Konuşmanın kurgusu, hedef kitlesi ve kavram seçimi bir araya geldiğinde, hem içeriye hem bölgeye dönük bir yeniden yapılanma niyeti okunabiliyor. Erdoğan’ın sözleri üç başlık altında bu yönelimi açık biçimde tanımlıyor:
1- Kürtlerle ilgili ezberin dışına çıkıldı.
“86 milyonun birliği” vurgusu, “Türk, Kürt, Arap ayırmadan” ifadesiyle destekleniyor. Bu yalnızca eşit vatandaşlık çağrısı olarak kalmıyor; aynı zamanda üniter yapının çoklu etnik aidiyetle yeniden tanımlanacağı bir modelin işareti.
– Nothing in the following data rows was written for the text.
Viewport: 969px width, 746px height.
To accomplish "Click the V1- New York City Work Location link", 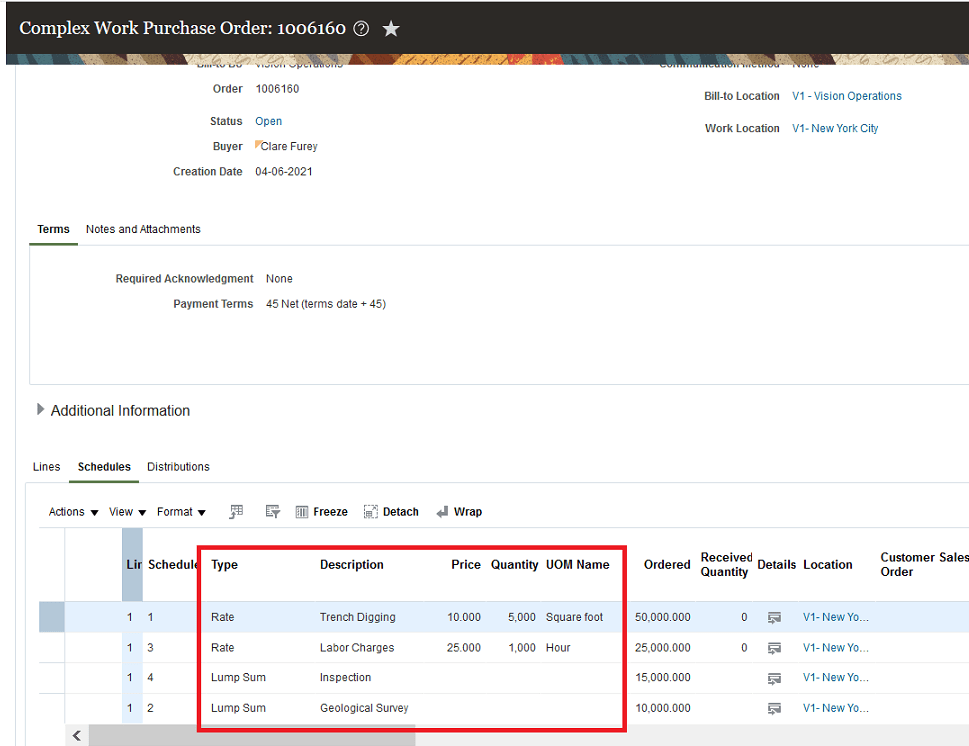I will (835, 128).
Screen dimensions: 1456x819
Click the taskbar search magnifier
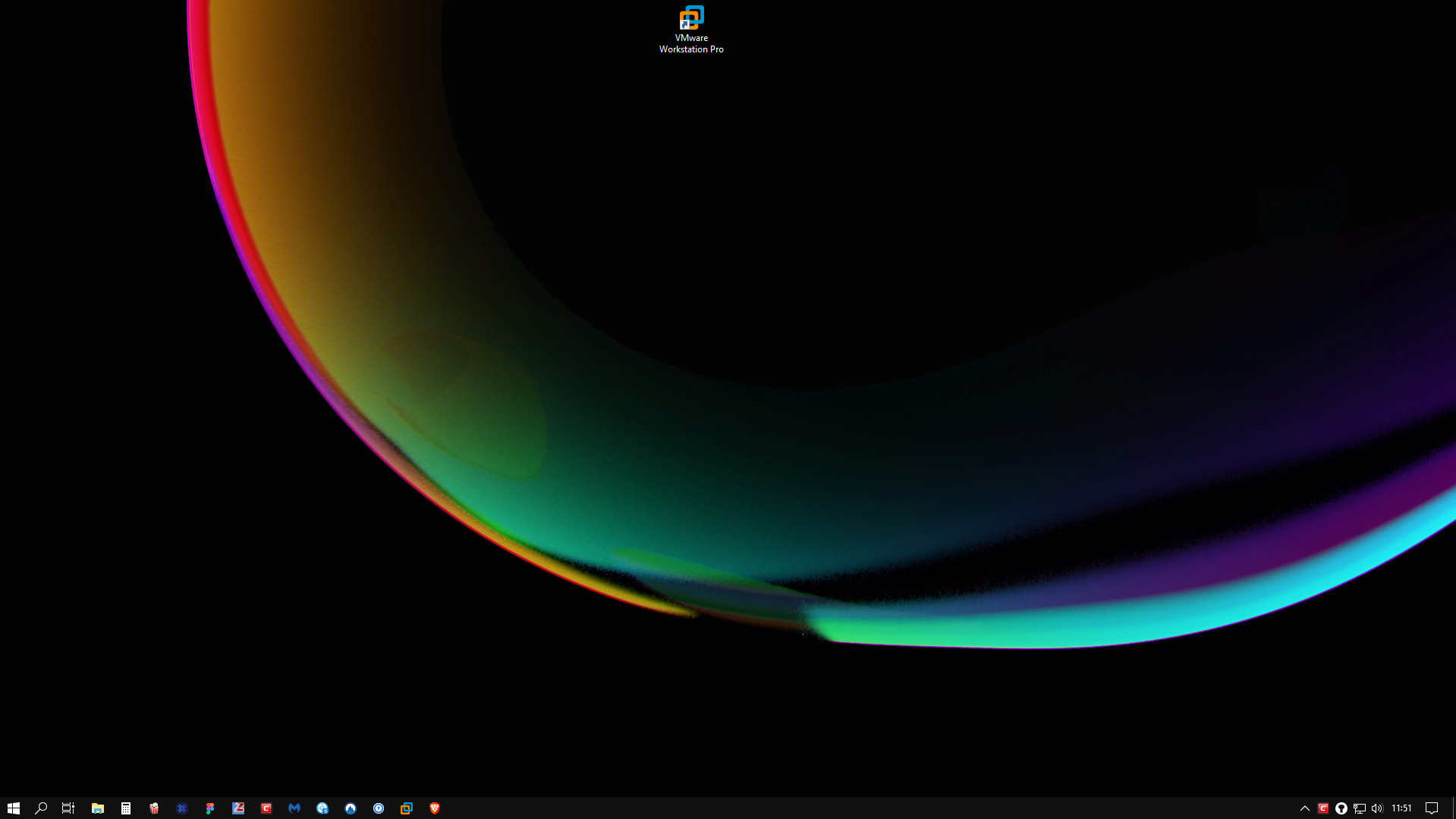pyautogui.click(x=41, y=808)
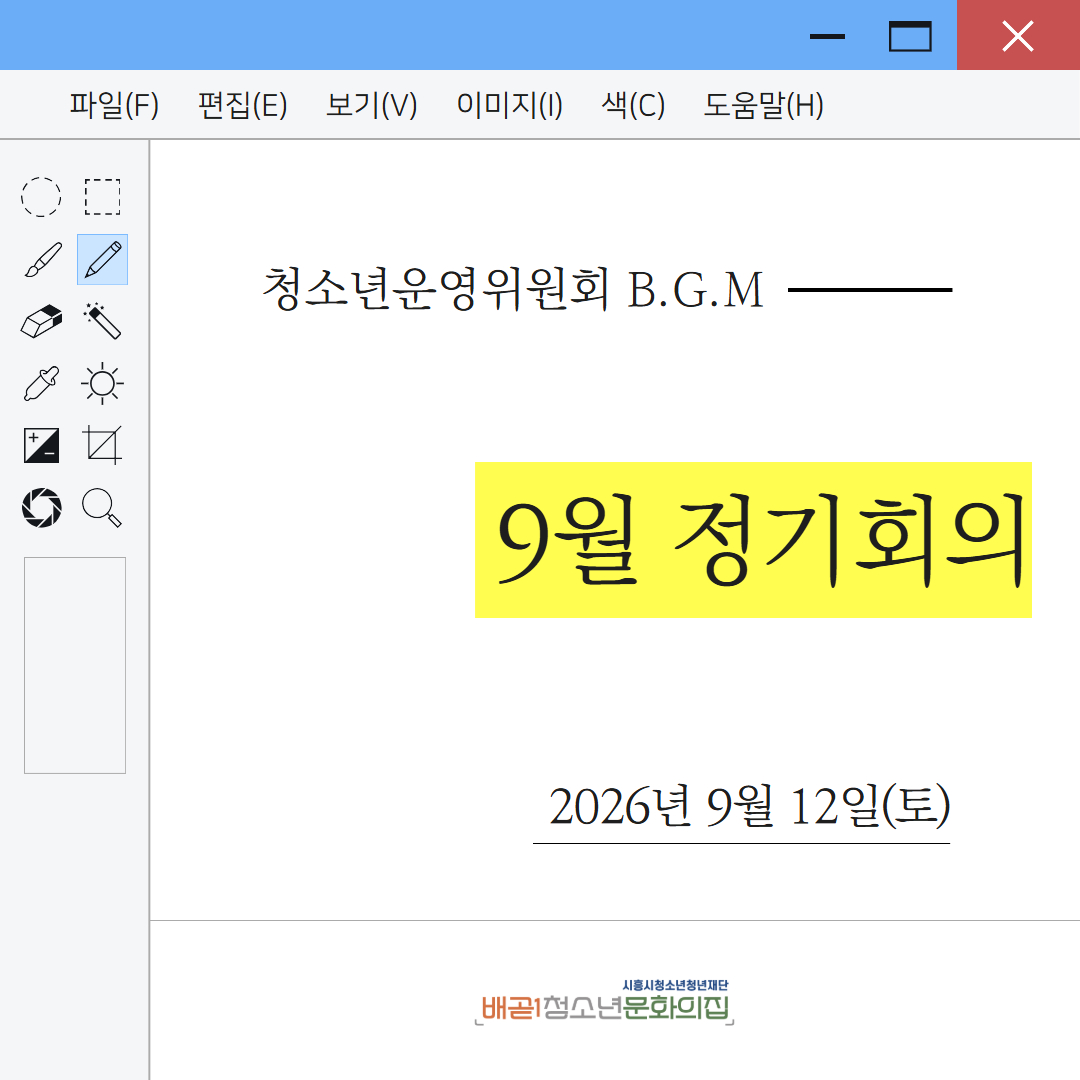Open the 편집(E) menu
This screenshot has width=1080, height=1080.
(242, 105)
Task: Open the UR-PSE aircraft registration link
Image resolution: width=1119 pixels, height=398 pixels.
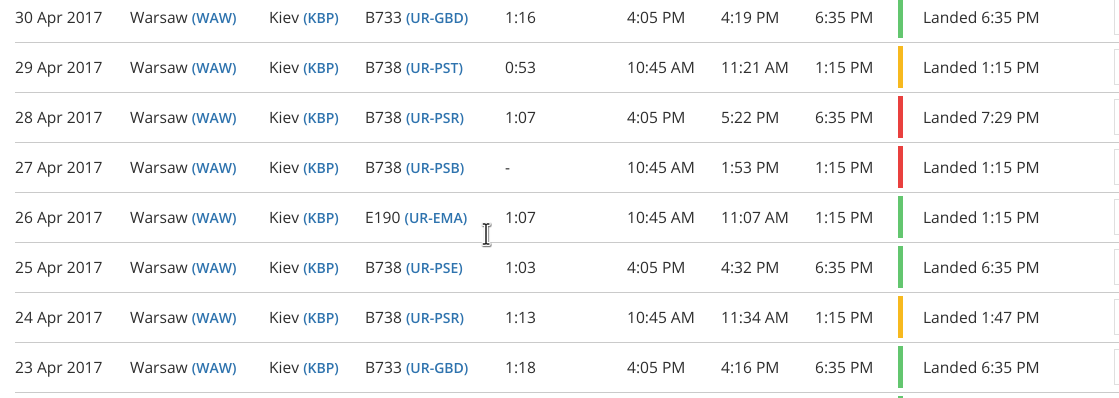Action: tap(434, 267)
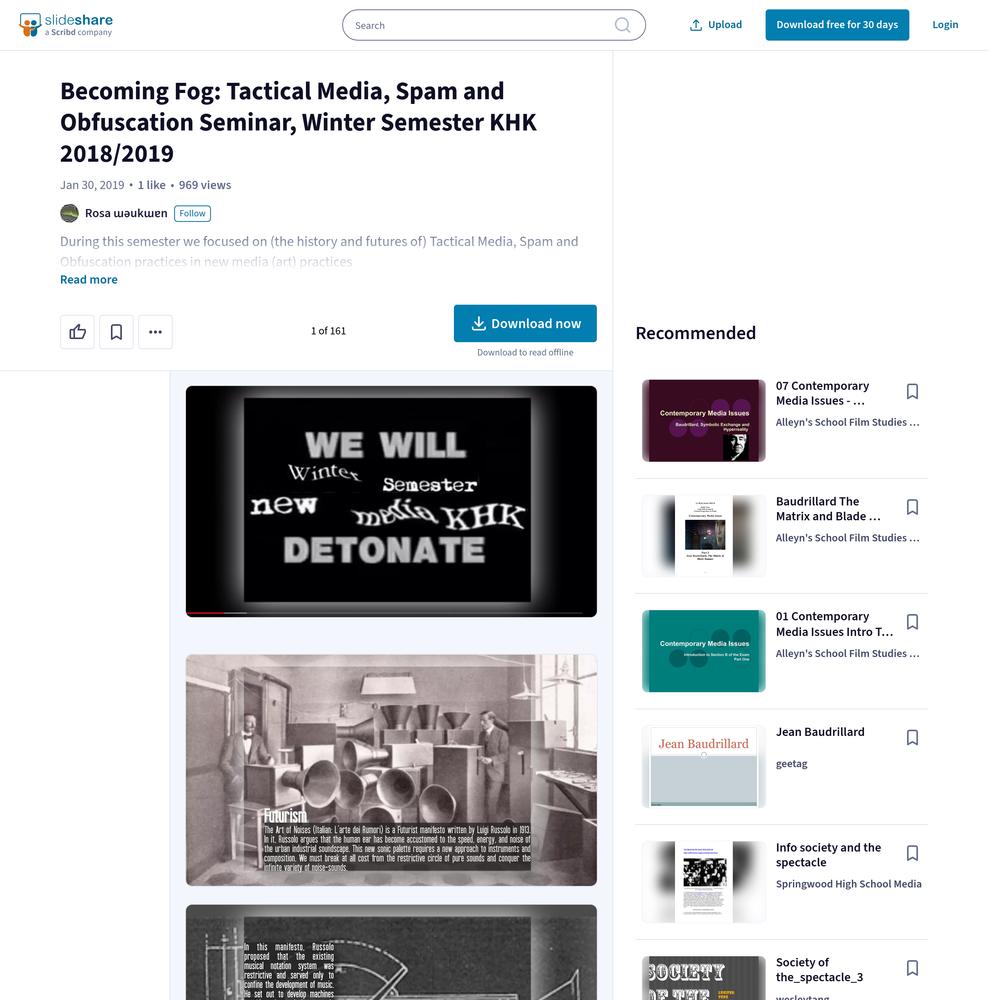Bookmark '07 Contemporary Media Issues' recommendation
Image resolution: width=1000 pixels, height=1000 pixels.
(x=912, y=391)
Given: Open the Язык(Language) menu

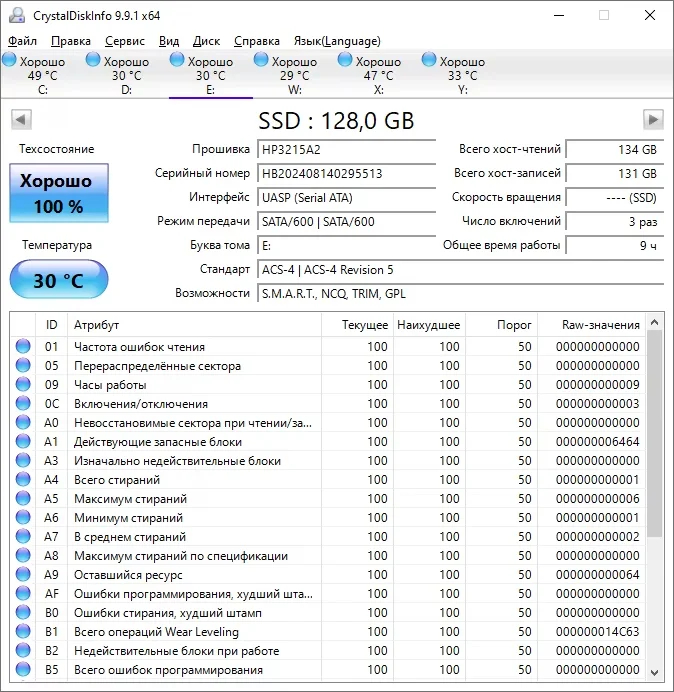Looking at the screenshot, I should click(337, 41).
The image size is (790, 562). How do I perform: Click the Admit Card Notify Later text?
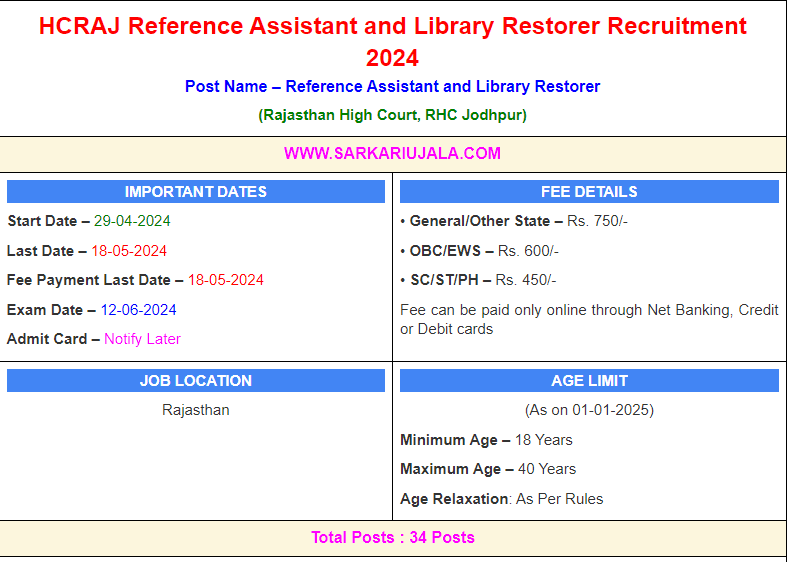click(x=142, y=339)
Fransa’nın denizaşırı aidiyet yapıları, Çin’in özerk bölge rejimleri, Rusya’nın federasyon olmayan halk temsilleri bu tür çok kimlikli ama üniter devlet örneklerine yakın duruyor.
2- Kuzey Irak ve Kuzey Suriye’ye açık referans verildi.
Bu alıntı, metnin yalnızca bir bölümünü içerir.